Nevertheless, I wrote this helpful guide for all, parents, friends, soicial workers, counsellors - in fact anyone who has been touched by a suicide. It is available in all e-pub/ kindle versions.
Thoughtful, insightful, at times very sad and well written book about one mum's ordeal through coping with the motorcycle accident, healing process and unfortunate suicide of her much loved son...

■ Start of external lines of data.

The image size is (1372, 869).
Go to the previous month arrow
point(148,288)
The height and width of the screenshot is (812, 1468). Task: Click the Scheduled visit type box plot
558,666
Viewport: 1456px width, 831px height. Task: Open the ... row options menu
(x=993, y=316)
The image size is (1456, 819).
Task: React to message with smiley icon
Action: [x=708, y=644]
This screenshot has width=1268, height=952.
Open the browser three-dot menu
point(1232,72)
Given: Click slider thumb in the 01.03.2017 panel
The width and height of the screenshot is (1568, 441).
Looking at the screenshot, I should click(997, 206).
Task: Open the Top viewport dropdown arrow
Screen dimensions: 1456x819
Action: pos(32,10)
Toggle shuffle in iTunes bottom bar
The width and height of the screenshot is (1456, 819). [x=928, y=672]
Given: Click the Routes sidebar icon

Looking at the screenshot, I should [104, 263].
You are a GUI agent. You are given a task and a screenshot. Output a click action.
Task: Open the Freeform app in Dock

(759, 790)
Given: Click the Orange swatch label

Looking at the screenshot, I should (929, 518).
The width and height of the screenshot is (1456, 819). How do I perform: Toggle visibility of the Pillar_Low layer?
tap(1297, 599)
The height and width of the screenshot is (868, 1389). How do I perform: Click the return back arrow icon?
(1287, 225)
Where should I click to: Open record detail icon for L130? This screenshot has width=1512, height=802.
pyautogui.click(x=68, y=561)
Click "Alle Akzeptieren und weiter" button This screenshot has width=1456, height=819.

So very glad I found this short book of a mother's moving summation of living through her suicide grief process for her son. My son suicided a month ago, and although I received much support and compassion from family and friends, I found I had no one to talk to who has been through this most heartbreaking and devastating pain I am barely enduring. The suicide grief process, I learned, is nothing like the "5 Stages of Grief" most of us are familiar with. This book describes it very reasonably as a "can of worms." I learned that some of my thoughts and feelings were common, and studies show that many suicide survivors "are immediately eight times more at risk of suiciding than they were the day before the death." It is imperative that suicide survivors receive formal or professional help as soon as possible to protect themselves. I highly recommend this book for any who are faced with this most painful situation. Additionally, at the end of the book, there are several lists with helpful information for those who are left to pick up the legal, emotional, and physical pieces that are left behind.